Training provides skills and familiarizes leadership and staff with the procedures and tasks to perform in executing continuity plans. FEMA’s Continuity Guidance for Non-Federal Entities [FEMA09] recommends that a training program include the following:

  • Annual training for personnel (including host or contractor personnel) who are assigned to activate, support, and sustain continuity operations

  • Annual training for the organization’s leadership on that organization’s essential functions, including training on individual position responsibilities

  • Annual training for all organization personnel who assume the authority and responsibility of the organization’s leadership if that leadership is incapacitated or becomes otherwise unavailable during a continuity situation

  • Annual training for all pre-delegated authorities for making policy determinations and other decisions, at the field, satellite, and other organizational levels, as appropriate

  • Personnel briefings on organization continuity plans that involve using or relocating to continuity facilities, existing facilities, or virtual offices

  • Annual training on the capabilities of communications and IT systems to be used during an incident

  • Annual training regarding identification, protection, and availability of electronic and hard copy documents, references, records, information systems, and data management software and equipment (including sensitive data) needed to support essential functions during a continuity situation

  • Annual training on an organization’s devolution option for continuity to address how each organization identifies and conducts its essential functions during an increased threat situation or in the aftermath of a catastrophic emergency

  • Annual training for all reconstitution plans and procedures to resume normal organization operations from the original or replacement primary operating facility

In terms of the specific content of training, the National Emergency Crisis and Disasters Management Authority’s Business Continuity Management Standard and Guide [NCEM12] recommends the following:

  • Include procedures for evacuation, shelter-in-place, check-in at the evacuation site, responsibility toward employees, activation and preparation of alternative work sites, and handling of requests for information by internal and external stakeholders

  • Provide response and recovery teams education and training on their responsibilities and duties, including how to interact with first responders

Resilience

Resilience of the infrastructure, assets, and procedures of an enterprise—referred to as information system resilience—improves the organization’s ability to withstand and recover from disruptive events.

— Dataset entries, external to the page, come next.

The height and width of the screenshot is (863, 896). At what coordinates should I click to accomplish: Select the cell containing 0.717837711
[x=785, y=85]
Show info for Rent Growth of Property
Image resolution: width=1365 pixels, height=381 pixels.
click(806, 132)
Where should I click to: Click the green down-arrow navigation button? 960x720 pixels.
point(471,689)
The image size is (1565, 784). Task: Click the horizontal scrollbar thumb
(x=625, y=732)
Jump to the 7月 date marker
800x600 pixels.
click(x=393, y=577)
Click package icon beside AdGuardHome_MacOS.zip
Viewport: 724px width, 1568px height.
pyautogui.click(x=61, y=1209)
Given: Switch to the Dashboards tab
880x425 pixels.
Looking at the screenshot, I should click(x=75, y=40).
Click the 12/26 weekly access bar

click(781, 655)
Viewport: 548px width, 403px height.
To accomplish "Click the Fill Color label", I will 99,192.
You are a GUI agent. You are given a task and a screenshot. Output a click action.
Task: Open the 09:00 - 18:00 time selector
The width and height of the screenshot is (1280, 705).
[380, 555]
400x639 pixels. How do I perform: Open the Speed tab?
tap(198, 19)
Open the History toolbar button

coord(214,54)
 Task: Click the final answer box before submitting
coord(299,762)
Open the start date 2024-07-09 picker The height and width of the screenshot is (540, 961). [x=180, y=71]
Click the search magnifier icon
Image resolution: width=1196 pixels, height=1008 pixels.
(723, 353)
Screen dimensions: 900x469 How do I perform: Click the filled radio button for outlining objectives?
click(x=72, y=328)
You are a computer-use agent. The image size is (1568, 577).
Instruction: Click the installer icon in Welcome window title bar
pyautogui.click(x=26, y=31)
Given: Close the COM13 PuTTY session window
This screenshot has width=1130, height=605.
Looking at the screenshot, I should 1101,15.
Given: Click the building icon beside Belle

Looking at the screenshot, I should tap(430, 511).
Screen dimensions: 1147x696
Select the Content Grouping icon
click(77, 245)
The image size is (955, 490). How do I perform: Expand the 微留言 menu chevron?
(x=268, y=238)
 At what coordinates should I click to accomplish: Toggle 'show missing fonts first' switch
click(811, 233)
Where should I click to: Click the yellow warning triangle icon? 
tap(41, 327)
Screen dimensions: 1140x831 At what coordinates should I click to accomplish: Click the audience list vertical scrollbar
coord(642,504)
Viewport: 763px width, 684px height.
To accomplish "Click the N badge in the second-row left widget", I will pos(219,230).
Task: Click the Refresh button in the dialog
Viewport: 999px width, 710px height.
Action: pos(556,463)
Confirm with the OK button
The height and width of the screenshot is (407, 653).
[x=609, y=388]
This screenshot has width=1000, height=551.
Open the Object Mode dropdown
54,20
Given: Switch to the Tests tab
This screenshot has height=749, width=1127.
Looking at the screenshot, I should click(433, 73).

information system resilience

The ability of an information system to continue to (1) operate under adverse conditions or stress, even if in a degraded or debilitated state, while maintaining essential operational capabilities and (2) recover to an effective operational posture in a time frame consistent with mission needs.

The IBM white paper Resilient Infrastructure: Improving Your Business Resilience [GOBL02] defines elements of business resilience. The first three are primarily defensive in nature but are the common strategies used by enterprises and a necessary part of business continuity management:

business resilience

The ability an organization has to quickly adapt to disruptions while maintaining continuous business operations and safeguarding people, assets, and overall brand equity. Business resilience goes a step beyond disaster recovery, offering post-disaster strategies to avoid costly downtime, shore up vulnerabilities, and maintain business operations in the face of additional, unexpected breaches.

  • Recovery: The provision for safe, rapid, offsite data recovery in the event of a disaster

  • Hardening: The fortification of all or part of an infrastructure to make it less susceptible to natural disaster, employee error, or malicious actions

  • Redundancy: The duplication of all or part of the infrastructure to supply hot, active backup service in the event of an unanticipated event

Resilient Infrastructure: Improving Your Business Resilience [GOBL02] also defines three offensive measures that go beyond traditional approaches to resilience:

  • Accessibility: If the primary work site is inaccessible, accessibility measures enable enterprise personnel, partners, and customers to access the infrastructure from other locations. These measures include the deployment of diverse communication technologies (for example, wireless, fax, email, instant messaging).

  • Diversification: In order to decrease the probability that a single disaster will significantly degrade business operations, diversification measures entail the physical distribution of resources (hard assets and people) and implementation of diverse communication pathways. These measures should create an operational infrastructure that is physically distributed but capable of being managed as if it were a single consolidated entity.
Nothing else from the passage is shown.